A morte do papa emérito Bento 16, aos 95 anos, no último dia 31 de dezembro, acendeu a discussão sobre o legado deixado pelo pontífice para a Igreja Católica. Alemão, Joseph Ratzinger tinha como características a humildade e o conservadorismo, que são exaltados pelos especialistas ouvidos pela FOLHA.

Segundo o padre Rafael Solano, era quase inimaginável que um papa renunciasse e isso trouxe uma nova visão para a igreja
Segundo o padre Rafael Solano, era quase inimaginável que um papa renunciasse e isso trouxe uma nova visão para a igreja | Foto: Gustavo Carneiro

Bento 16 ficou cerca de oito anos como papa e outros dez anos como papa emérito. Em fevereiro de 2013, quando anunciou a renúncia, dividiu opiniões entre os que criticaram um precedente perigoso para o papado e os que elogiaram a coragem.

Para o professor de teologia da Pontifícia Universidade Católica do Paraná (PUC-PR) e presbitério da arquidiocese de Curitiba, Roberto Nentwig, Bento 16 construiu pilares que devem nortear os próximos passos da igreja, especialmente pela renúncia.

"Teve humildade, coragem e confiança em Deus para renunciar. Assim fazendo, deixou aberto para uma renovação da igreja. A começar pela cúria romana. Se questionava muito, quando o papa Francisco assumiu, se o papa iria reformar e atacar os pontos nevrálgicos da cúria romana, mas isso foi um caminho aberto por Bento 16", disse à FOLHA.

Bento 16 foi o primeiro papa a renunciar depois de 600 anos. Na ocasião, ele alegou não ter mais forças físicas para continuar na função
Bento 16 foi o primeiro papa a renunciar depois de 600 anos. Na ocasião, ele alegou não ter mais forças físicas para continuar na função | Foto: Raul Arboleda/AFP

Bento 16 foi o primeiro papa a renunciar depois de 600 anos. Na ocasião, ele alegou não ter mais forças físicas para continuar na função. Segundo o padre Rafael Solano, sacerdote da Arquidiocese de Londrina, isso era quase inimaginável e trouxe uma nova visão para a igreja.

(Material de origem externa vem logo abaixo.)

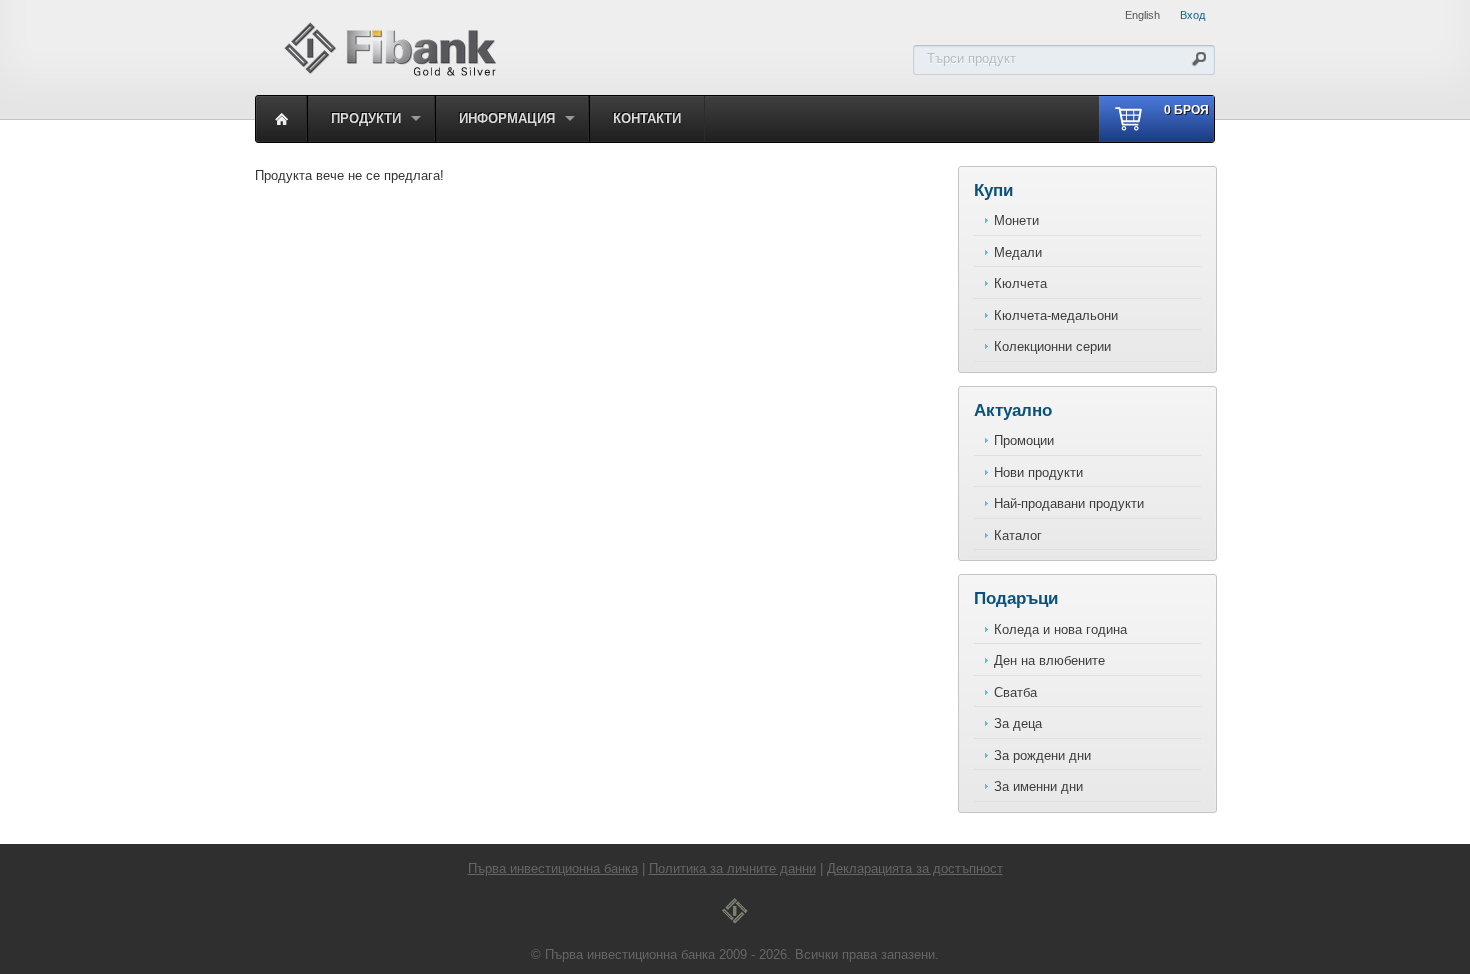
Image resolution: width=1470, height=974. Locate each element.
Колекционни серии (1052, 346)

"Pensar em renunciar era uma coisa quase que mirabolante, inesperada. Mas Bento 16 mostrou claramente que não, que um papa pode renunciar. E Francisco tem falado sobre isso com uma naturalidade impressionante [...] Um ato de honestidade, um ato de desapego com tanta tranquilidade. Nós não precisamos ficar grudados eternamente nas coisas deste mundo. Tudo é transitório”, considerou em entrevista à FOLHA.

Conforme Roberto Nentwig, a renúncia feita por um papa conservador trouxe mais peso para a decisão. “Eu acredito que sua renúncia deve ser lida como algo muito positivo. Não se cogitava esse acontecimento, foi uma grande surpresa. E eu acredito que foi bom ser um papa considerado conservador, porque assim não pairou tantos questionamentos", avaliou.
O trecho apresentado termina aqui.